Free poster on Agile in a Nutshell
Agile in a Nutshell

Free Download of the poster on Agile in a Nutshell here (PDF)

EDIT 1: Due to some companies restricted IT policies the poster is now available directly here in the blogpost and not in Dropbox. Thank you for that feedback!

This poster covers both briefly the background to why we work Agile, some history and problems as well as values and principles. It also covers the difference between waterfall development and Agile in two aspects and the most common Agile practice, basic Scrum. Also I added some Lean practices to the mix to add a more advanced level to it.

When coaching this session we also watched my colleague Henrik Knibergs film on Engineering Culture at Spotify (thanks for that :), did lots of white boarding (off course), answering questions, as well as two different “games”. The first game was something Per had come up with and used before, a game called “Agile Value Battle. I think Per will put up a post on that soon 🙂 The other game was to understund Cynefin, where the group line up in the room and organise them self according to the mission they get. Both games where a good energiser as well as a good way to get a understanding for them self before going into theory. You can read about that game in another of my blog posts here >

Thanks to the great class of Digital Business 2017 @ Hyper Island 🙂
Hyper Island Digital Business 2017

Big thank’s to these smart guys
– If you haven’t studied how Cynefin works, you should take 10 min to watch David Snowdens video: https://www.youtube.com/watch?v=N7oz366X0-8
– More info about the Agile Onion you find in Simon Powers post: https://www.linkedin.com/pulse/what-agile-simon-powers
– Also you should take some quality time and read Joshua Kerievsky long but great post on modern agile: https://www.infoq.com/articles/modern-agile-intro

Also thanks to my colleague Jimmy Janlén at crisp for inspiration on how to visualise waterfall vs x-functional teams 🙂

EDIT 2: Just want to say thank’s for all the positive feedback on this poster. Love sharing with you guys! The PO´s poster is still just on paper, but also coming up here on the blog soon.

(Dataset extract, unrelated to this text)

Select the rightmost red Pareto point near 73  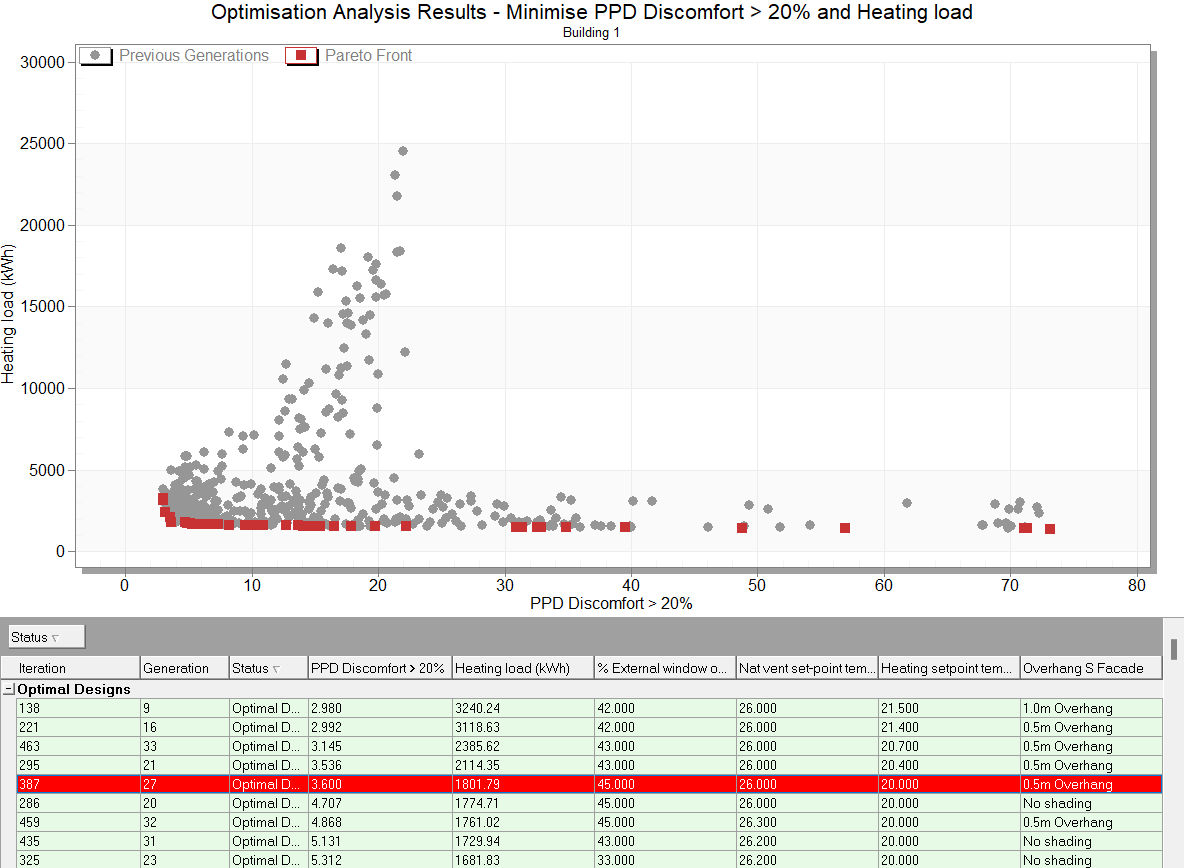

EDIT 3: Here you find the free poster translated to Spanish >
Here you find the free poster translated to French>

Free to download, use and share

The poster is published under Creative Commons License, so please use it and share it as you like. If you are interested in doing a translation to any other languages please let me know and I will help you with the file and publish it here in the blog as well.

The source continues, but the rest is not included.